Action item: Go through the material below and copy each line exactly.

Extracted entries section start

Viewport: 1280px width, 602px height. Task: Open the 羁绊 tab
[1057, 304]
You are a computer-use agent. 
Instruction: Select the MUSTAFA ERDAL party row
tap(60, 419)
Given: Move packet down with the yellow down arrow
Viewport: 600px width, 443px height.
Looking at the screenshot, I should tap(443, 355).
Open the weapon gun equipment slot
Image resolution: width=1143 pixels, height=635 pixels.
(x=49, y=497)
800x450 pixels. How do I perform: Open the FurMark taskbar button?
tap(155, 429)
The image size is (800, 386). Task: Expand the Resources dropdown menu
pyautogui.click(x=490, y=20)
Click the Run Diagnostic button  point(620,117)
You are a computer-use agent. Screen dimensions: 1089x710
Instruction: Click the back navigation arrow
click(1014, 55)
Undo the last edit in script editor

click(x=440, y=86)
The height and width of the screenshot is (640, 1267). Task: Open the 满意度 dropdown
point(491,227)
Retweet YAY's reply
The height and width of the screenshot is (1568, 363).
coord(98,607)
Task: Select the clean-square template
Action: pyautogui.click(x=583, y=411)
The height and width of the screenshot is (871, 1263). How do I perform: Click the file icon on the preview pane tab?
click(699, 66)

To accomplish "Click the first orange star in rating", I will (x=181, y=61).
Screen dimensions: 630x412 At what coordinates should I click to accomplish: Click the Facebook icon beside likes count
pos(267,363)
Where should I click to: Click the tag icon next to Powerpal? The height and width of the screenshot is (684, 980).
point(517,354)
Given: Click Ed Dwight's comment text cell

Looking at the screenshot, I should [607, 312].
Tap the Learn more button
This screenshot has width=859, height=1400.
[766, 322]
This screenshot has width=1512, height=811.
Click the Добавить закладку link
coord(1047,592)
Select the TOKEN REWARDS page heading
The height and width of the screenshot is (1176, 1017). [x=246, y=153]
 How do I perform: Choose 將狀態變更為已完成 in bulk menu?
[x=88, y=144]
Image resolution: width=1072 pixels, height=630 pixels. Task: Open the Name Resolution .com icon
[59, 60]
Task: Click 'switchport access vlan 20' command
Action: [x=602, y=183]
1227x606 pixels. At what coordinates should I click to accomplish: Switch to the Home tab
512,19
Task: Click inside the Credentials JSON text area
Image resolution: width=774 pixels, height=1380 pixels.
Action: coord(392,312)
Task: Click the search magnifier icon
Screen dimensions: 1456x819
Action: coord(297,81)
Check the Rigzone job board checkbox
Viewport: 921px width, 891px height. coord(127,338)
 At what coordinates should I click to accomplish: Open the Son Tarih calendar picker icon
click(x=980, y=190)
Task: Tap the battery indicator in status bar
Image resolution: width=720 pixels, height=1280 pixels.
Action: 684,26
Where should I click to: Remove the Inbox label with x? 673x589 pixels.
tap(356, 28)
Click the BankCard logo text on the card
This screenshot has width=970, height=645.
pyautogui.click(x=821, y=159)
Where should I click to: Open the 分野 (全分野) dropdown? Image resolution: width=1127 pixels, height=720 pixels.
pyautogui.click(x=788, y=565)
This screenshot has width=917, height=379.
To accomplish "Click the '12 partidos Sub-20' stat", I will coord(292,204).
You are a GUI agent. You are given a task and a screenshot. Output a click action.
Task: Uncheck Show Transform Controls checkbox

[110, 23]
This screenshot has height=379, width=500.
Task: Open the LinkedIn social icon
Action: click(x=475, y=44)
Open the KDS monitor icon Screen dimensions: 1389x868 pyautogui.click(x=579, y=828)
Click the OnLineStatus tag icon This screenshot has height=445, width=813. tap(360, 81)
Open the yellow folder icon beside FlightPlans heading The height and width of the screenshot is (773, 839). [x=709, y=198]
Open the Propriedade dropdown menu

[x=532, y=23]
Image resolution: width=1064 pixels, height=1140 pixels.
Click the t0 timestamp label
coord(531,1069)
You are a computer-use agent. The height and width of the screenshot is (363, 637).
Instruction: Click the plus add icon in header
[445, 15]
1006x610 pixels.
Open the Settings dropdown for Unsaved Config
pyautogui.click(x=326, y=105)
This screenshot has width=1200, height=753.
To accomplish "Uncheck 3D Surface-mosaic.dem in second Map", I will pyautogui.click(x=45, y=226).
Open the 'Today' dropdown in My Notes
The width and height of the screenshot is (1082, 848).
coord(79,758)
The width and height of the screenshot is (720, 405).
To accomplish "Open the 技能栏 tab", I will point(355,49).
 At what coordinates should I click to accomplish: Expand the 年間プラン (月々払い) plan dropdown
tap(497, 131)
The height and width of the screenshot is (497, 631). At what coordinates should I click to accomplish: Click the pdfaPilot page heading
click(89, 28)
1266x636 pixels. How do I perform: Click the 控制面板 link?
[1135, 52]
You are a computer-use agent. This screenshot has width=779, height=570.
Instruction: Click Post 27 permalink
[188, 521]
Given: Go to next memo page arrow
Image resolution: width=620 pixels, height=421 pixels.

Extracted entries section end

Reply:
Viewport: 1280px width, 602px height. Task: Open the 羁绊 tab
[1057, 304]
You are a computer-use agent. 
Instruction: Select the MUSTAFA ERDAL party row
tap(60, 419)
Given: Move packet down with the yellow down arrow
Viewport: 600px width, 443px height.
Looking at the screenshot, I should tap(443, 355).
Open the weapon gun equipment slot
Image resolution: width=1143 pixels, height=635 pixels.
(x=49, y=497)
800x450 pixels. How do I perform: Open the FurMark taskbar button?
tap(155, 429)
The image size is (800, 386). Task: Expand the Resources dropdown menu
pyautogui.click(x=490, y=20)
Click the Run Diagnostic button  point(620,117)
You are a computer-use agent. Screen dimensions: 1089x710
Instruction: Click the back navigation arrow
click(1014, 55)
Undo the last edit in script editor

click(x=440, y=86)
The height and width of the screenshot is (640, 1267). Task: Open the 满意度 dropdown
point(491,227)
Retweet YAY's reply
The height and width of the screenshot is (1568, 363).
coord(98,607)
Task: Select the clean-square template
Action: pyautogui.click(x=583, y=411)
The height and width of the screenshot is (871, 1263). How do I perform: Click the file icon on the preview pane tab?
click(699, 66)

To accomplish "Click the first orange star in rating", I will (x=181, y=61).
Screen dimensions: 630x412 At what coordinates should I click to accomplish: Click the Facebook icon beside likes count
pos(267,363)
Where should I click to: Click the tag icon next to Powerpal? The height and width of the screenshot is (684, 980).
point(517,354)
Given: Click Ed Dwight's comment text cell

Looking at the screenshot, I should [607, 312].
Tap the Learn more button
This screenshot has width=859, height=1400.
[766, 322]
This screenshot has width=1512, height=811.
Click the Добавить закладку link
coord(1047,592)
Select the TOKEN REWARDS page heading
The height and width of the screenshot is (1176, 1017). [x=246, y=153]
 How do I perform: Choose 將狀態變更為已完成 in bulk menu?
[x=88, y=144]
Image resolution: width=1072 pixels, height=630 pixels. Task: Open the Name Resolution .com icon
[59, 60]
Task: Click 'switchport access vlan 20' command
Action: [x=602, y=183]
1227x606 pixels. At what coordinates should I click to accomplish: Switch to the Home tab
512,19
Task: Click inside the Credentials JSON text area
Image resolution: width=774 pixels, height=1380 pixels.
Action: coord(392,312)
Task: Click the search magnifier icon
Screen dimensions: 1456x819
Action: coord(297,81)
Check the Rigzone job board checkbox
Viewport: 921px width, 891px height. coord(127,338)
 At what coordinates should I click to accomplish: Open the Son Tarih calendar picker icon
click(x=980, y=190)
Task: Tap the battery indicator in status bar
Image resolution: width=720 pixels, height=1280 pixels.
Action: 684,26
Where should I click to: Remove the Inbox label with x? 673x589 pixels.
tap(356, 28)
Click the BankCard logo text on the card
This screenshot has width=970, height=645.
pyautogui.click(x=821, y=159)
Where should I click to: Open the 分野 (全分野) dropdown? Image resolution: width=1127 pixels, height=720 pixels.
pyautogui.click(x=788, y=565)
This screenshot has width=917, height=379.
To accomplish "Click the '12 partidos Sub-20' stat", I will coord(292,204).
You are a GUI agent. You are given a task and a screenshot. Output a click action.
Task: Uncheck Show Transform Controls checkbox

[110, 23]
This screenshot has height=379, width=500.
Task: Open the LinkedIn social icon
Action: click(x=475, y=44)
Open the KDS monitor icon Screen dimensions: 1389x868 pyautogui.click(x=579, y=828)
Click the OnLineStatus tag icon This screenshot has height=445, width=813. tap(360, 81)
Open the yellow folder icon beside FlightPlans heading The height and width of the screenshot is (773, 839). [x=709, y=198]
Open the Propriedade dropdown menu

[x=532, y=23]
Image resolution: width=1064 pixels, height=1140 pixels.
Click the t0 timestamp label
coord(531,1069)
You are a computer-use agent. The height and width of the screenshot is (363, 637).
Instruction: Click the plus add icon in header
[445, 15]
1006x610 pixels.
Open the Settings dropdown for Unsaved Config
pyautogui.click(x=326, y=105)
This screenshot has width=1200, height=753.
To accomplish "Uncheck 3D Surface-mosaic.dem in second Map", I will pyautogui.click(x=45, y=226).
Open the 'Today' dropdown in My Notes
The width and height of the screenshot is (1082, 848).
coord(79,758)
The width and height of the screenshot is (720, 405).
To accomplish "Open the 技能栏 tab", I will point(355,49).
 At what coordinates should I click to accomplish: Expand the 年間プラン (月々払い) plan dropdown
tap(497, 131)
The height and width of the screenshot is (497, 631). At what coordinates should I click to accomplish: Click the pdfaPilot page heading
click(89, 28)
1266x636 pixels. How do I perform: Click the 控制面板 link?
[1135, 52]
You are a computer-use agent. This screenshot has width=779, height=570.
Instruction: Click Post 27 permalink
[188, 521]
Given: Go to next memo page arrow
Image resolution: width=620 pixels, height=421 pixels.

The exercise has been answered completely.